■ **ENTRIES SHOWN**:
━━━━━━━━━━━━━━━━━━━━

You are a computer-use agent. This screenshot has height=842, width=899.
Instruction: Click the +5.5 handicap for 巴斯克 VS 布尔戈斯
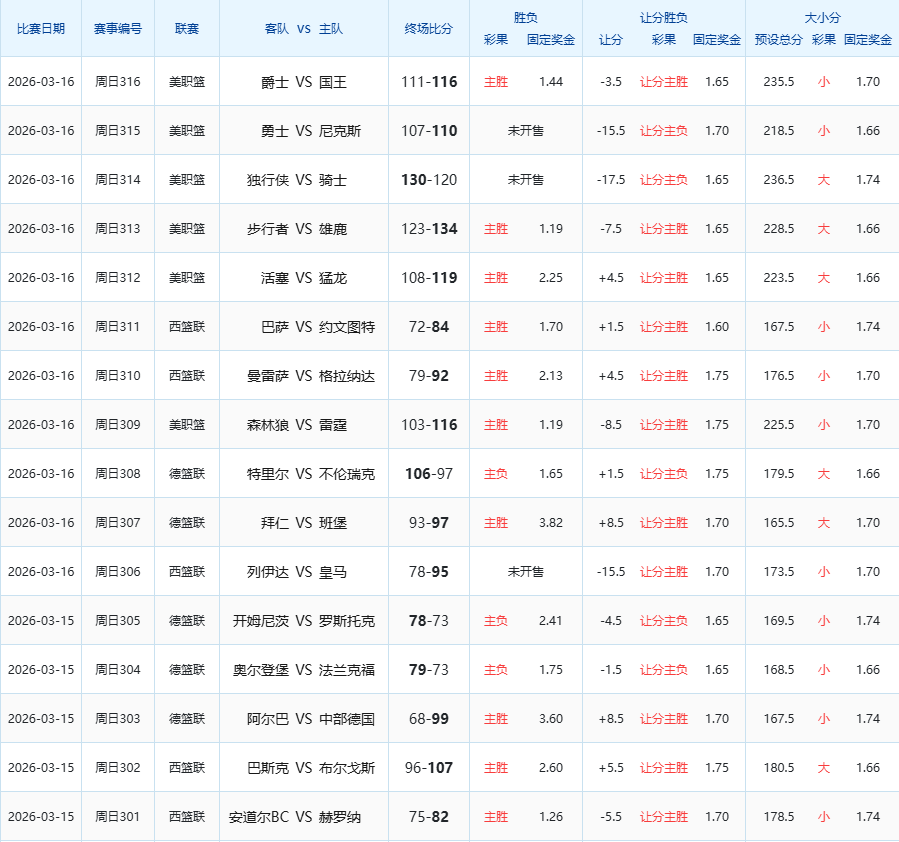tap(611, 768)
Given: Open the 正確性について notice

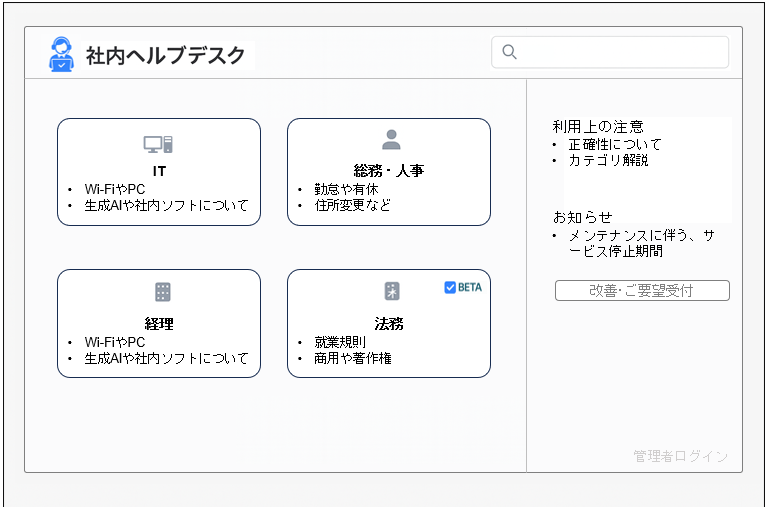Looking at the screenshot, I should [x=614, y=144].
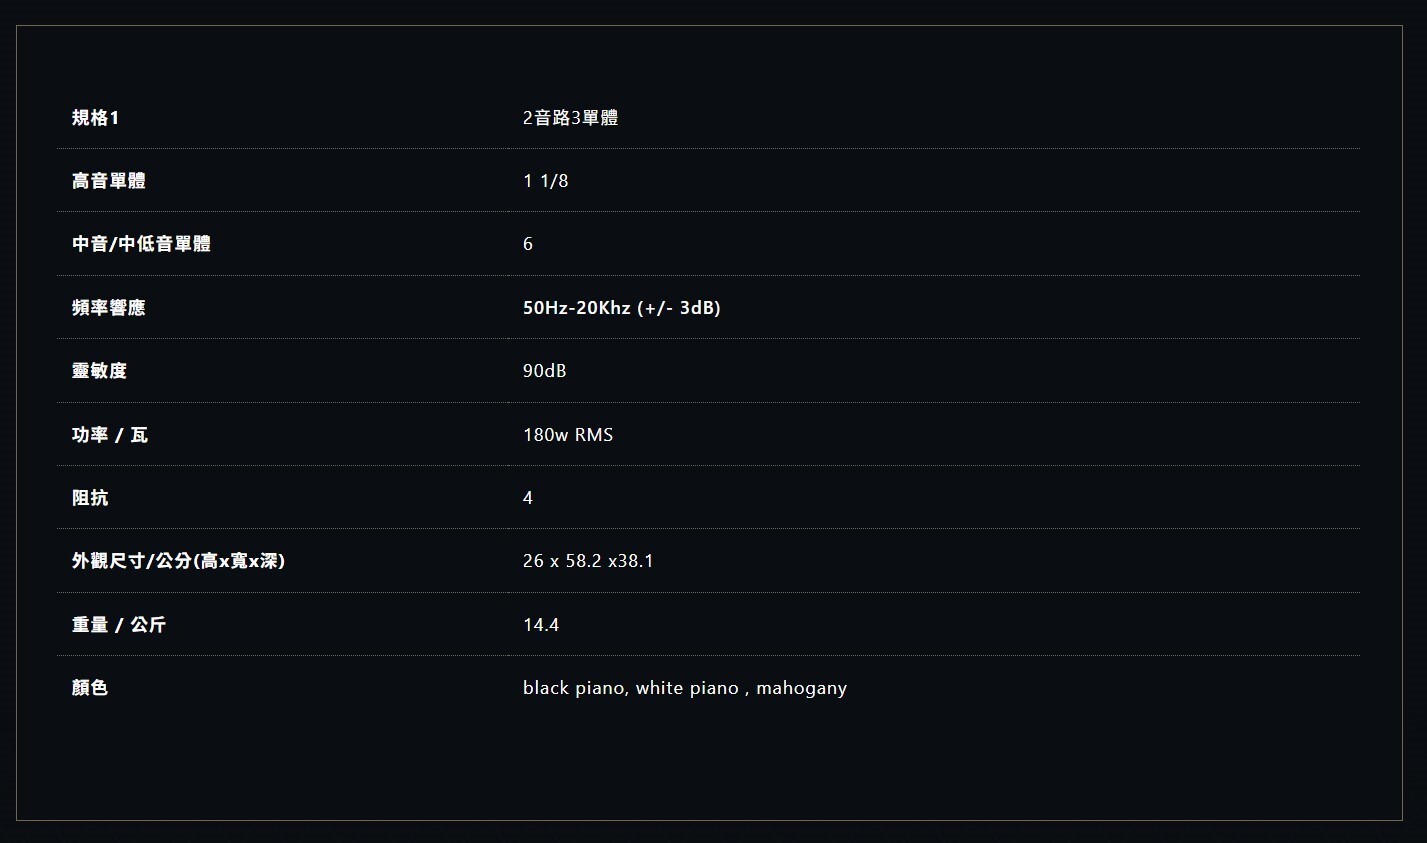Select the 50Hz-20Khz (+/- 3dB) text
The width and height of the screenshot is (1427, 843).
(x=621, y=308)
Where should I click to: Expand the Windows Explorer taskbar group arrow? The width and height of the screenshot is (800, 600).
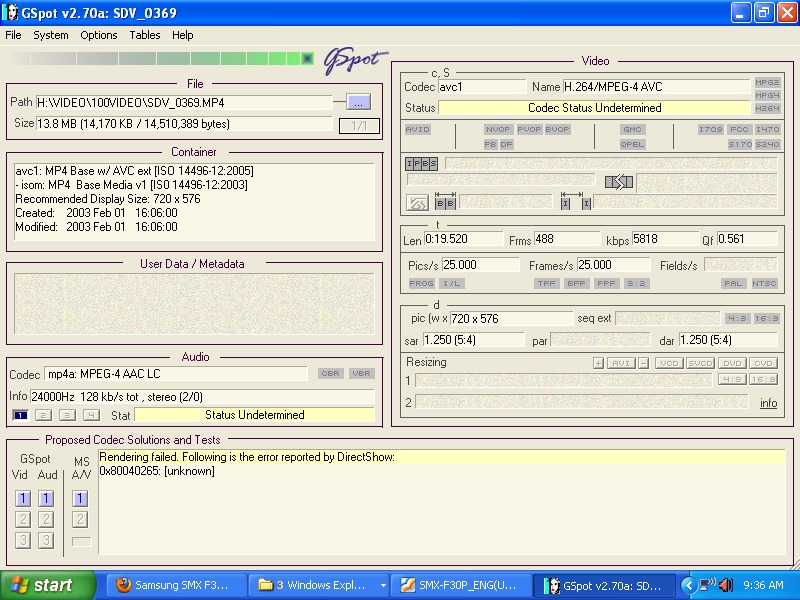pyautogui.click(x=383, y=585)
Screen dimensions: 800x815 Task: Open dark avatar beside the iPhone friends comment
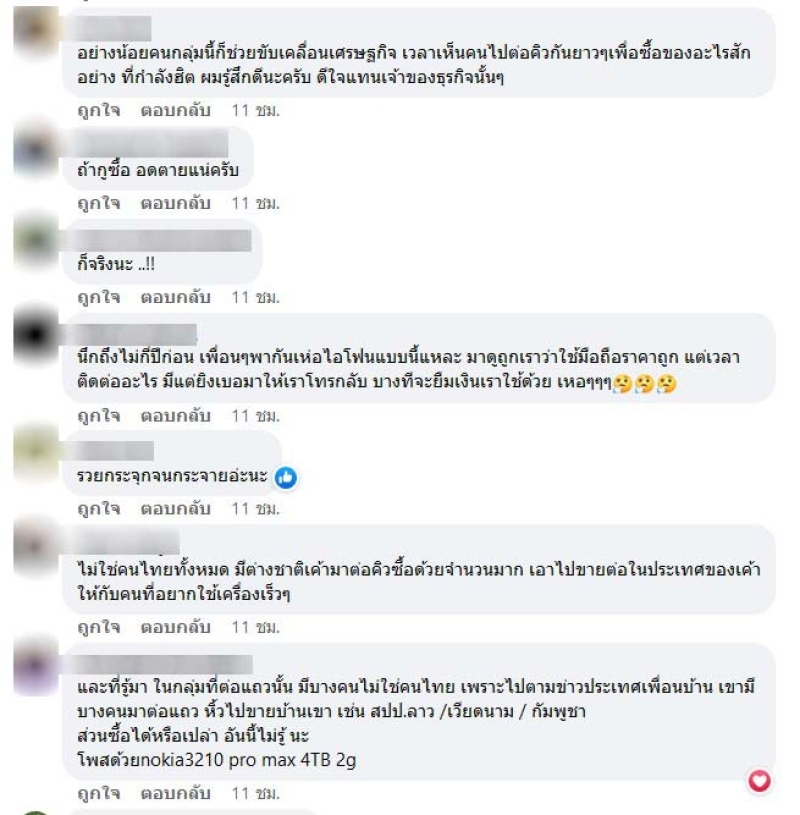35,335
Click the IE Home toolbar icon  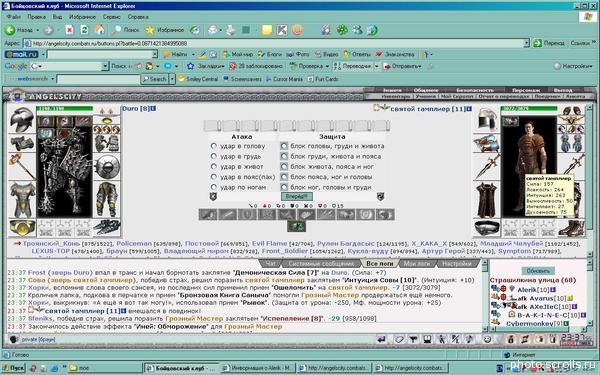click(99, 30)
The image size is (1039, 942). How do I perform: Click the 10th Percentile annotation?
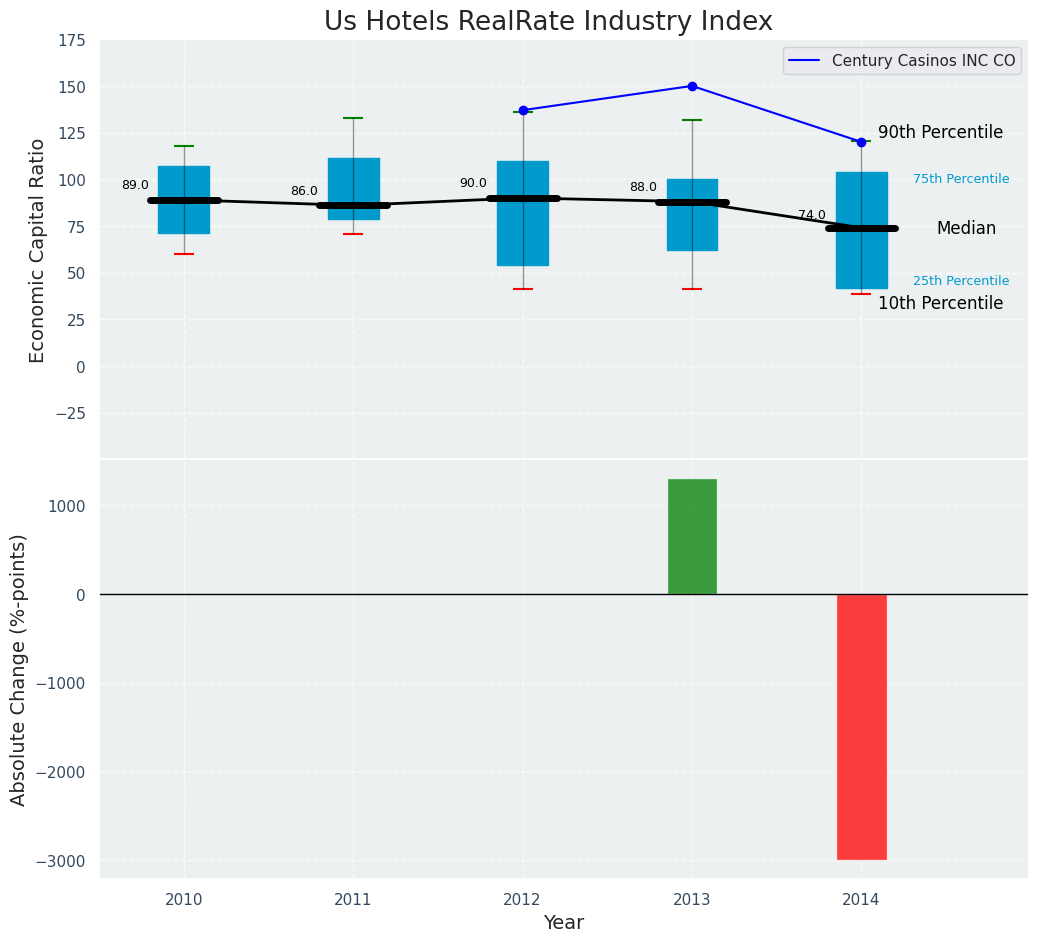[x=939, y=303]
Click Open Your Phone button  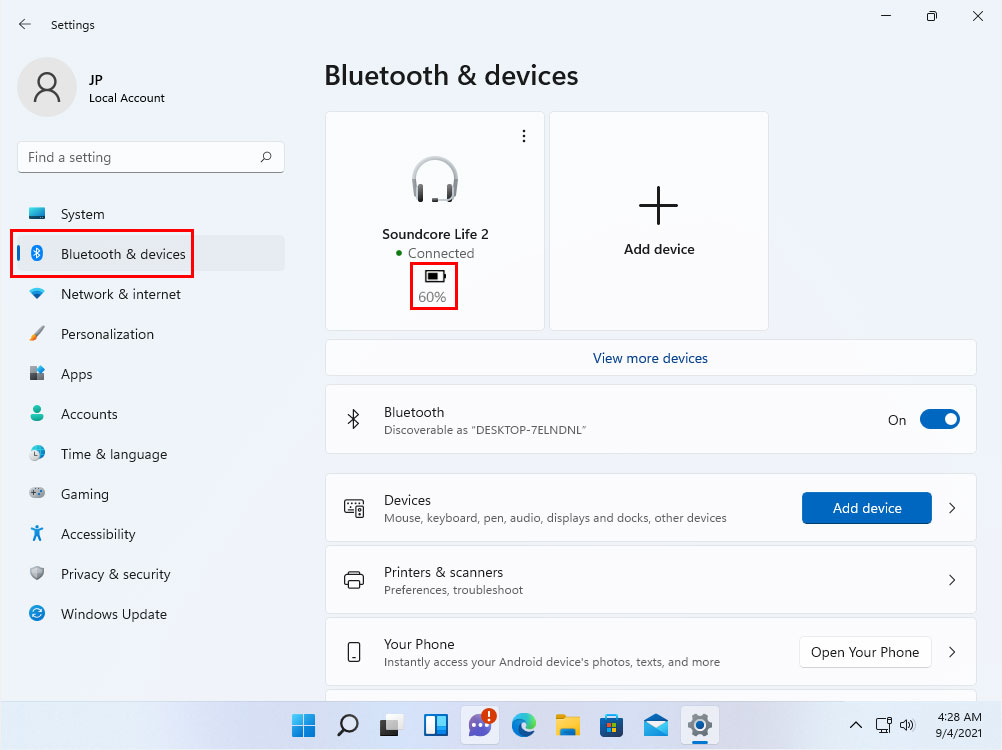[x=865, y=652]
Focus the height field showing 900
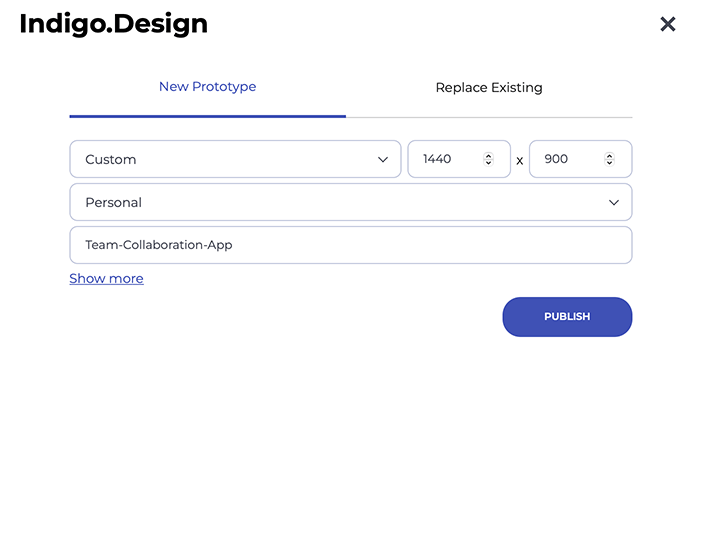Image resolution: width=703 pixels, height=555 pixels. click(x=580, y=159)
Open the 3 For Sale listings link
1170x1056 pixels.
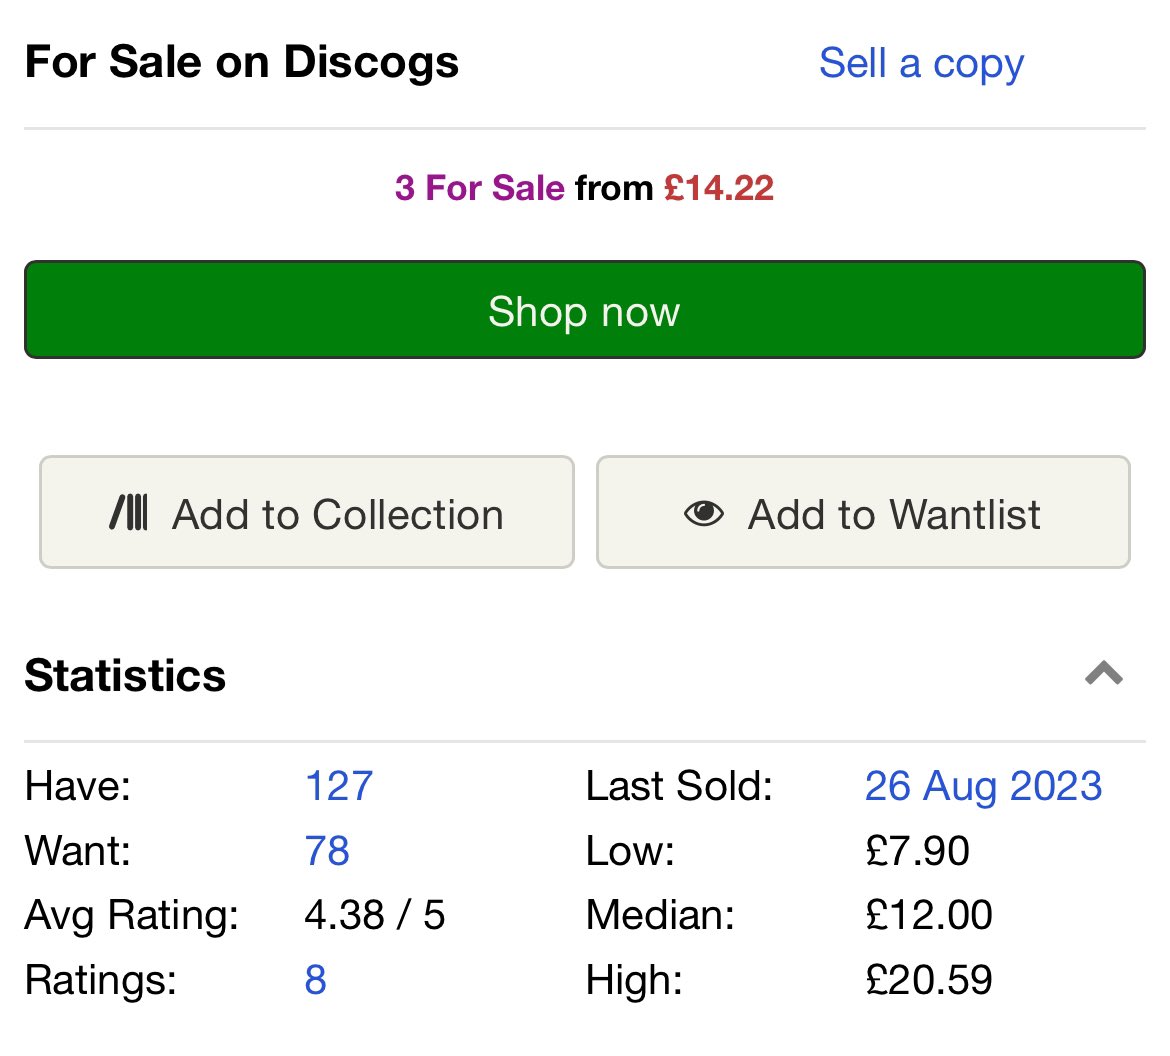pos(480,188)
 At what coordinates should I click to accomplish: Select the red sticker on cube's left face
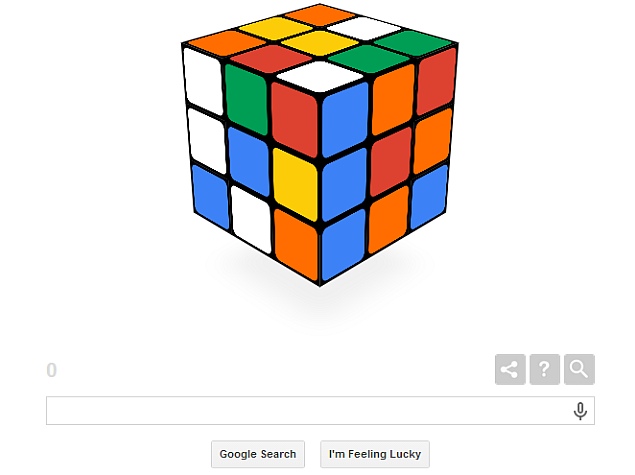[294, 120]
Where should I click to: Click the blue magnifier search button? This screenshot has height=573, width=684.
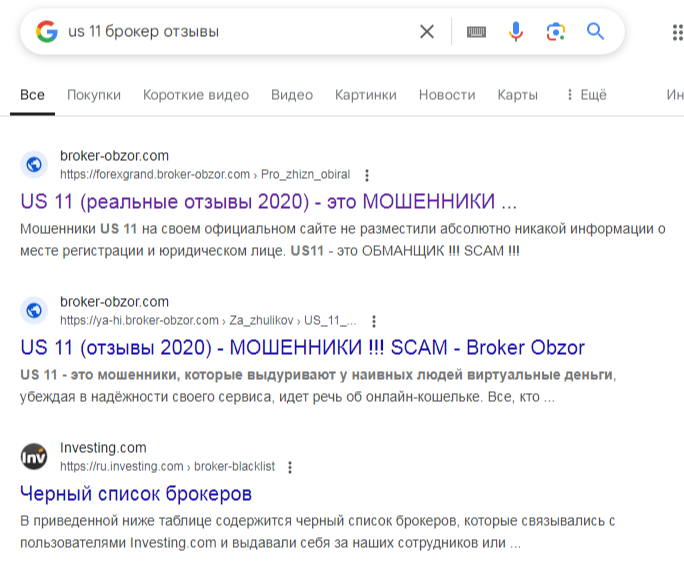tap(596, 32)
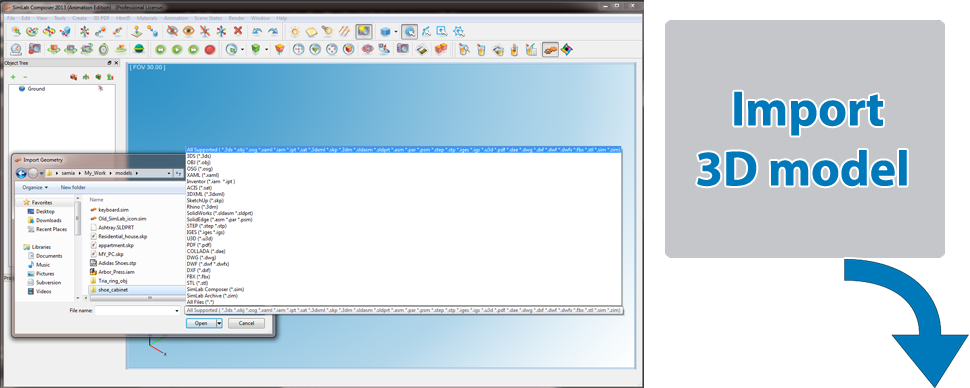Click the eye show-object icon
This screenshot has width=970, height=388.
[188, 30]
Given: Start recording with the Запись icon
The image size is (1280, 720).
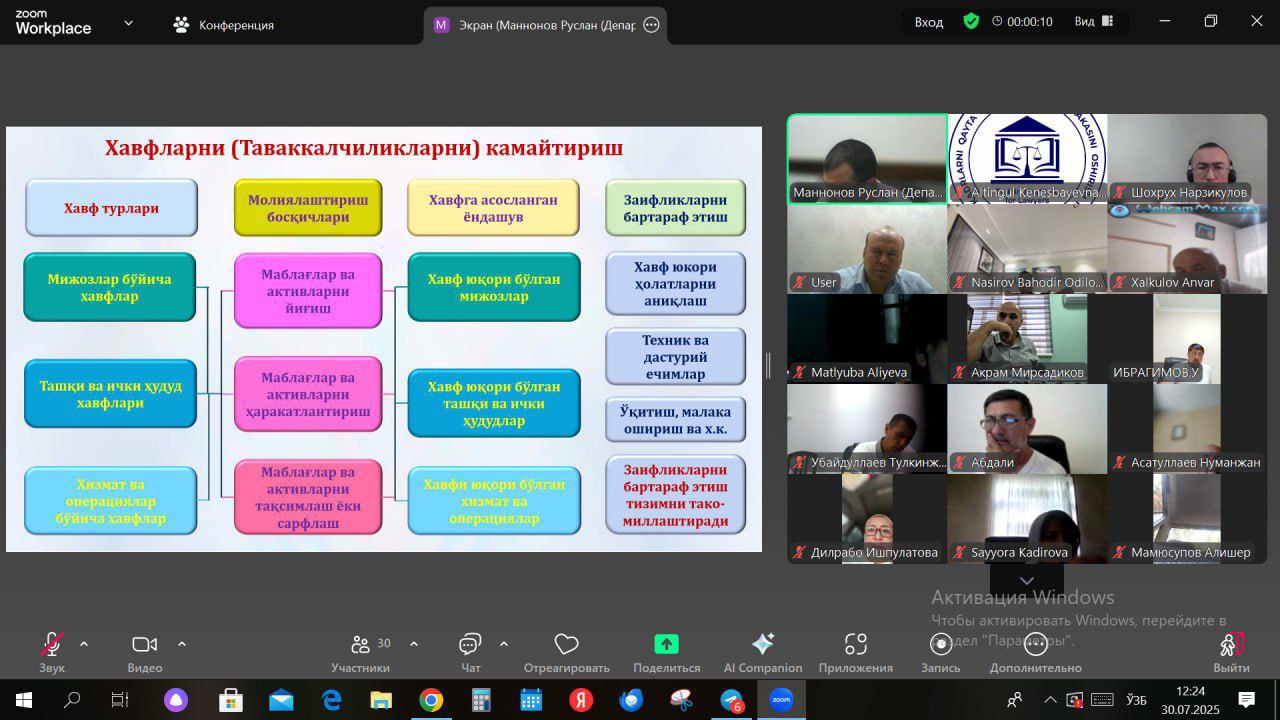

━━━━━━━━━━━━━━━━━━━━

■ **WHAT IS BEING ASKED**: Output exactly, and with no pictures, the lines from the line that holds "Focus the height field showing 900" through the last line of the listing above.

■ **SOLVED PROBLEM**:
Focus the height field showing 900
Image resolution: width=703 pixels, height=555 pixels. click(x=580, y=159)
Open the 3 For Sale listings link
1170x1056 pixels.
pos(480,188)
 At what coordinates should I click to accomplish: Select the red sticker on cube's left face
[294, 120]
Where should I click to: Click the blue magnifier search button? This screenshot has height=573, width=684.
tap(596, 32)
Click the eye show-object icon
This screenshot has width=970, height=388.
[188, 30]
Given: Start recording with the Запись icon
The image size is (1280, 720).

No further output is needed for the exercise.